Article:
::::::

Your post just reminded me of the TV show "Amen" ... 

No matter what Revvy Rev did or didn't do, the deacon's daughter just "had to have him".   ... and there was an episode where he had to counsel an attractive young woman and tried to do so in private but couldn't because of the "perception" by church members. Still, he did his job, because he was disciplined AND also because she was there with no malicious intent. 

A man of God should be able to counsel anyone behind closed doors, because there are times some things cannot be revealed to others and do not need to be. Discretion is a big part of leadership and Christian life. So is discipline.

Followers of Christ are _disciples _who are instructed (by the Word) to learn to _discipline _themselves for the sake of holiness (I Timothy 4:7-8). Any Man/Woman of God who lives by this Scripture will have no problem counseling anyone, whether in private or not. It is only a problem if that minister/pastor isn't disciplined AND the person approaching them (behind a spirit) can manipulate whatever weakness he has. For men, it's usually the obvious.




AfriPrincess411 said:


> Oh, I now I know what you are saying.  I agree with you. It's just that I do not want to be seen as a female "vixen" or seductress for simply talking to a leader of the opposite sex. I dont know...I just always felt you can be alone with a member of the opposite sex without "intimacy" or "immoral" thoughts being involved.


----------



## Laela (Aug 30, 2009)

HA!  goodness... girl you funneee... 




GV-NA-GI-TLV-GE-I said:


> Just to inject a little humor lest we get angry with other....Laela's got on one of dese...no side vision....tunnel!  LOL


 



You know once, Creflo Dollar said he took his wife to a firing range and she was so good with her target practice, it made him swallow hard. She'd shot at the dummy and the first shot in the head, the second near the heart and the third in the groin ... I guess it's good for a husband to have that image in his head.. LOL




GV-NA-GI-TLV-GE-I said:


> and the angry women behind them armed in scripture are ready to expel the rebels like this


----------



## Raspberry (Aug 30, 2009)

Laela said:


> You know once, Creflo Dollar said he took his wife to a firing range and she was so good with her target practice, it made him swallow hard. She'd shot at the dummy and the first shot in the head, the second near the heart and the third in the groin ... I guess it's good for a husband to have that image in his head.. LOL


----------



## Raspberry (Aug 30, 2009)

Shimmie said:


> momi, you're there; and I know that you and your husband have seen much.  In and out of the Spirit.  *It takes an awesome woman of God to be a Pastor's wife.   Not because of her husband, but because of the weight that comes with the Ministry and the needs of the people.  *



I agree, that's why I don't understand why so may woman want to attach themselves to a minister.  Obviously they're only focused on status 'cause being a Pastor's wife is a special calling that not every woman is built for.  I know I'm not...


----------



## momi (Aug 30, 2009)

::::::

Problem statement: Repeat word for word the part of the forum thread from "I agree, that's" up to and including "momi (Aug 30, 2009)". The entries that come next have no connection to the forum thread.

::::::

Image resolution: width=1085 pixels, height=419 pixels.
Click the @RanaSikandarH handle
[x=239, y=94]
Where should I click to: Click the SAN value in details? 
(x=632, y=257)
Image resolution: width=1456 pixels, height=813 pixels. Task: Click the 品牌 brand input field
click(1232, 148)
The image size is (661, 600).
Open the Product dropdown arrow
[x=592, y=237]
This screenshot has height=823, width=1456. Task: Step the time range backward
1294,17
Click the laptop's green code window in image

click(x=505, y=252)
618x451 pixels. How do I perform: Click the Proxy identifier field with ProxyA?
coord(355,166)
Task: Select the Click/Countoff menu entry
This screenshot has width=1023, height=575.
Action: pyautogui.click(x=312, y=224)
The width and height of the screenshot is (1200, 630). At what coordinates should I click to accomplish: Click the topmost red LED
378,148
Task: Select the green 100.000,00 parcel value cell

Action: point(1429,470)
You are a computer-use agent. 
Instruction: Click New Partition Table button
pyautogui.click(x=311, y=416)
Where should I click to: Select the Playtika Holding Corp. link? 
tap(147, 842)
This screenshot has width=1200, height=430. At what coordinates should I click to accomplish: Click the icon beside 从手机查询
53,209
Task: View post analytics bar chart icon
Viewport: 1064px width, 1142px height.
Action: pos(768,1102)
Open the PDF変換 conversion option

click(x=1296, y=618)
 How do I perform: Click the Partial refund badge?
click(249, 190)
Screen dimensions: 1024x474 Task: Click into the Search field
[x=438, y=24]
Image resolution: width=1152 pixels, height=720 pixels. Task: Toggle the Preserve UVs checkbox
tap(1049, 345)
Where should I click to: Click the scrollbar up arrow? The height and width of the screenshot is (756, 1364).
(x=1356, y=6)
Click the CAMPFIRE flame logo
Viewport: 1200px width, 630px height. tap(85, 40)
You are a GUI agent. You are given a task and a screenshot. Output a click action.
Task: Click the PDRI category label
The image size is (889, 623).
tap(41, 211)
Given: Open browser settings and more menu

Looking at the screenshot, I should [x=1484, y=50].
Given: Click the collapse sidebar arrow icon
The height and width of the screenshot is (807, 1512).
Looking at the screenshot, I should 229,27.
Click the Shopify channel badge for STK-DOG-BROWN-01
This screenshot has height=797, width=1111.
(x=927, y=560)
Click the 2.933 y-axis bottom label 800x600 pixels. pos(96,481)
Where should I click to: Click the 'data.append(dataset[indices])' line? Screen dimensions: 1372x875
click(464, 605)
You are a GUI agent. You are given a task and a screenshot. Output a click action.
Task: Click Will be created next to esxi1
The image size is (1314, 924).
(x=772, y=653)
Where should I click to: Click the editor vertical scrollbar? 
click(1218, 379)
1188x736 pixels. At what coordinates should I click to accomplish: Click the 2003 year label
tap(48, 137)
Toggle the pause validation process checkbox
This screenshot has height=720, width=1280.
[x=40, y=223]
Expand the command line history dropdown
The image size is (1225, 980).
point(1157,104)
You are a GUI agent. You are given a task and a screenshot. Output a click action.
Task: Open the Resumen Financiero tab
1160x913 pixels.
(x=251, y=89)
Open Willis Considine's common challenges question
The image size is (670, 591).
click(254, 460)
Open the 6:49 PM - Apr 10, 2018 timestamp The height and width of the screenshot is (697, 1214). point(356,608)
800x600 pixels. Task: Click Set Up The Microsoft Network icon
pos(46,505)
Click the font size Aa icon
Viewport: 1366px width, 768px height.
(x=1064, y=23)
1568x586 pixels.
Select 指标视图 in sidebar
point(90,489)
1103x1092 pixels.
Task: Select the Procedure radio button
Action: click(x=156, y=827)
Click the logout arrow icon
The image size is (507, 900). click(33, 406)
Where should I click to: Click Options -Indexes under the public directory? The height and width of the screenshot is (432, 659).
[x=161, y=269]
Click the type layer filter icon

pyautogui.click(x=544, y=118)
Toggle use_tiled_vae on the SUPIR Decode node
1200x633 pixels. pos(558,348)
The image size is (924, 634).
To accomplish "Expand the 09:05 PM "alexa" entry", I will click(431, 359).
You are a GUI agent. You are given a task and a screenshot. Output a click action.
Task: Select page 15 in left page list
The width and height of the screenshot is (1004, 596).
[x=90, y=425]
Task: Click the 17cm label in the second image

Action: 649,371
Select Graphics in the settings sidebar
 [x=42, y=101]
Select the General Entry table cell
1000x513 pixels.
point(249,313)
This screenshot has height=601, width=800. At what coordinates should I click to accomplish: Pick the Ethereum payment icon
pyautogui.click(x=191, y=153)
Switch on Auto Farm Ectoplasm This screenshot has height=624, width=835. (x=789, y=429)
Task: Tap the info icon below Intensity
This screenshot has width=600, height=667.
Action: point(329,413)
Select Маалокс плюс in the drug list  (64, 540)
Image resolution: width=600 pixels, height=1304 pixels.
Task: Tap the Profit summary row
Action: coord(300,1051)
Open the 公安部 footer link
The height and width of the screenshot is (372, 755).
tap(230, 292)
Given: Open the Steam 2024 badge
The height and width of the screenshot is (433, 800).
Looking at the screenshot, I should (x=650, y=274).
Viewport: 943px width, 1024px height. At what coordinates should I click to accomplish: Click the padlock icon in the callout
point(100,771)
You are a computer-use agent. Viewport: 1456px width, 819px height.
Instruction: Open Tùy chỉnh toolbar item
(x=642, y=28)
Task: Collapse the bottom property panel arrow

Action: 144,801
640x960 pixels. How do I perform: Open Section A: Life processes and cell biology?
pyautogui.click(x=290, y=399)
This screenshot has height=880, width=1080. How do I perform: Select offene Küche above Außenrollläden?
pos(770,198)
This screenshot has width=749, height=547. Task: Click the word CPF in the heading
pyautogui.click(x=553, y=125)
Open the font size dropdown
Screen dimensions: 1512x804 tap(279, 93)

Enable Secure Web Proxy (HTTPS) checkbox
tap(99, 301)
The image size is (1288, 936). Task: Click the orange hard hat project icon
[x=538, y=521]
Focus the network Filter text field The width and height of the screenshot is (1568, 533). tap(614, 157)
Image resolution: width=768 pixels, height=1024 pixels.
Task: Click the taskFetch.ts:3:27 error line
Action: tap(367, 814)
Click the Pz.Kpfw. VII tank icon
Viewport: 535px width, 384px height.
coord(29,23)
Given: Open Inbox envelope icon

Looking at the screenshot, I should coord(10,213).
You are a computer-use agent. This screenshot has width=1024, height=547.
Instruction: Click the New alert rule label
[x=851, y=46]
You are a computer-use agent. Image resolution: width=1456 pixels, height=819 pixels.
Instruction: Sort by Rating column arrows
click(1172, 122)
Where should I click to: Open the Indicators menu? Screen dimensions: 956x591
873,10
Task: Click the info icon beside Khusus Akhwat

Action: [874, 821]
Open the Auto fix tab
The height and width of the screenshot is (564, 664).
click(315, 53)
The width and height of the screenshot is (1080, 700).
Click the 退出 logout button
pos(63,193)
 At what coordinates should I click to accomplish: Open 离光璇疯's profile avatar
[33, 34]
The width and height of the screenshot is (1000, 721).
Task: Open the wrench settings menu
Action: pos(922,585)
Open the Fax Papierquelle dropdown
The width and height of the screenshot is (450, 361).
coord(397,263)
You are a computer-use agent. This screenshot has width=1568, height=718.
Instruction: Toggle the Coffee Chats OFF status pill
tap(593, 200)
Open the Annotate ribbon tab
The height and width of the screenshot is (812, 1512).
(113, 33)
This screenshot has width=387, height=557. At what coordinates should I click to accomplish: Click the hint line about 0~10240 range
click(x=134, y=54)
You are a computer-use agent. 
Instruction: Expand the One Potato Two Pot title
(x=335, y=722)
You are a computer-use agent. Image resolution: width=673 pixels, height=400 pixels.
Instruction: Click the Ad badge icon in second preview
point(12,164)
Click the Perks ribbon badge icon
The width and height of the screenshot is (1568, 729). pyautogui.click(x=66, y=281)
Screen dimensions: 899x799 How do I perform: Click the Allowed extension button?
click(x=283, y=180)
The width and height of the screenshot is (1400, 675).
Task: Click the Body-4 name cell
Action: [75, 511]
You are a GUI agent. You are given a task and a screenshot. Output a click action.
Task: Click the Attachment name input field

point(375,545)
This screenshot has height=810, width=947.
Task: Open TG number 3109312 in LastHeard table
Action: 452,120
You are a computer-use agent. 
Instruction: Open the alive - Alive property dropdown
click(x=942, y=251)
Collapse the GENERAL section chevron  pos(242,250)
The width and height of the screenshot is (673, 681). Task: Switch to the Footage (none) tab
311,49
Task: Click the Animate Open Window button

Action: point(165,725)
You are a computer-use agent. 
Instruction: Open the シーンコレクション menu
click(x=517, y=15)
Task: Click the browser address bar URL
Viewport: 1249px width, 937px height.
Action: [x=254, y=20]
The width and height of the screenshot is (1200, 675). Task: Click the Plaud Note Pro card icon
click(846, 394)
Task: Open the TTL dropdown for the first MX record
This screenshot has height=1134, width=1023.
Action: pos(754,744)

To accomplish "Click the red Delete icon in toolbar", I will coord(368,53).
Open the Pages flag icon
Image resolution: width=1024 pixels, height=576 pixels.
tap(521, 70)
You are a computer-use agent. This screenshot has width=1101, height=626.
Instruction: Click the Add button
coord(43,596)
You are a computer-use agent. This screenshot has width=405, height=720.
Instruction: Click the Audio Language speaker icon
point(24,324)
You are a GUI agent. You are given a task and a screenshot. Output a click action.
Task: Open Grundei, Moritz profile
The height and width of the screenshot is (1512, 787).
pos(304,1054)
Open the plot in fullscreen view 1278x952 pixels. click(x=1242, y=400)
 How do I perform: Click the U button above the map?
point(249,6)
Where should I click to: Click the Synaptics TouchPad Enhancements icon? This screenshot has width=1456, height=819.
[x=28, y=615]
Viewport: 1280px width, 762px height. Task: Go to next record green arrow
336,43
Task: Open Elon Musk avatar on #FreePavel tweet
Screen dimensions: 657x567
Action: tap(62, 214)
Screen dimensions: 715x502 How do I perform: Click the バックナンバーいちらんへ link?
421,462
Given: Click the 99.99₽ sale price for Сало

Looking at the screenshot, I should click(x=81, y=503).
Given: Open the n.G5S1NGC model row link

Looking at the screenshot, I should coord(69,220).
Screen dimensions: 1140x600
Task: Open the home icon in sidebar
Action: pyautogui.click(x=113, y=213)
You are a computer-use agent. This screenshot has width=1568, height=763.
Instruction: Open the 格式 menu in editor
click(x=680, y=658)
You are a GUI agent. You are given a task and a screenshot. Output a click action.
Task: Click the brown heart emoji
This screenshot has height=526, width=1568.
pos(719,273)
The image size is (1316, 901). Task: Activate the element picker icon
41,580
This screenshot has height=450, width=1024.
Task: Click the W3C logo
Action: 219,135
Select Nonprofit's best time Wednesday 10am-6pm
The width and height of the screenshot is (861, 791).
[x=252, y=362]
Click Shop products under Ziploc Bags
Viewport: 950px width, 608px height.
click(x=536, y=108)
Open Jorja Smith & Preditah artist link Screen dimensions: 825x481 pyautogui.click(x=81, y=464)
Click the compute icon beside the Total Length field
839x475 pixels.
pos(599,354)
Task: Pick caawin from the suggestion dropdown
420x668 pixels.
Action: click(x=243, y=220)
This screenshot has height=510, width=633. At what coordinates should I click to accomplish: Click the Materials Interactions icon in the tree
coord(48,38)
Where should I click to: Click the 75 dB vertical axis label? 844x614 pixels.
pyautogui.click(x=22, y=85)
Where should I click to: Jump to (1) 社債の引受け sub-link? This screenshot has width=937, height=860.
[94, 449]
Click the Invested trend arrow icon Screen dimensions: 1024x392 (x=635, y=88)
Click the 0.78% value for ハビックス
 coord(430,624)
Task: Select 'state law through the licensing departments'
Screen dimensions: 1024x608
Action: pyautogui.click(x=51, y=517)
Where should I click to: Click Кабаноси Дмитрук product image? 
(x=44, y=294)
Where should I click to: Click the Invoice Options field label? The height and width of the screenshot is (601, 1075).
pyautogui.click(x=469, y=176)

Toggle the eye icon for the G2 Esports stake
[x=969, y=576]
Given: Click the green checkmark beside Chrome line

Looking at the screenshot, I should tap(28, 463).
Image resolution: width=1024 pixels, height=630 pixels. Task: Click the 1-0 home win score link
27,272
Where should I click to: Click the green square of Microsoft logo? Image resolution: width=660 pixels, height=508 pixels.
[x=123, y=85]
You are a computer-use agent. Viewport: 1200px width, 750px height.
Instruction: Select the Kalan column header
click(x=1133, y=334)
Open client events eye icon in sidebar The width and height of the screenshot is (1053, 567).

::::::

The solution:
I agree, that's why I don't understand why so may woman want to attach themselves to a minister.  Obviously they're only focused on status 'cause being a Pastor's wife is a special calling that not every woman is built for.  I know I'm not...


----------



## momi (Aug 30, 2009)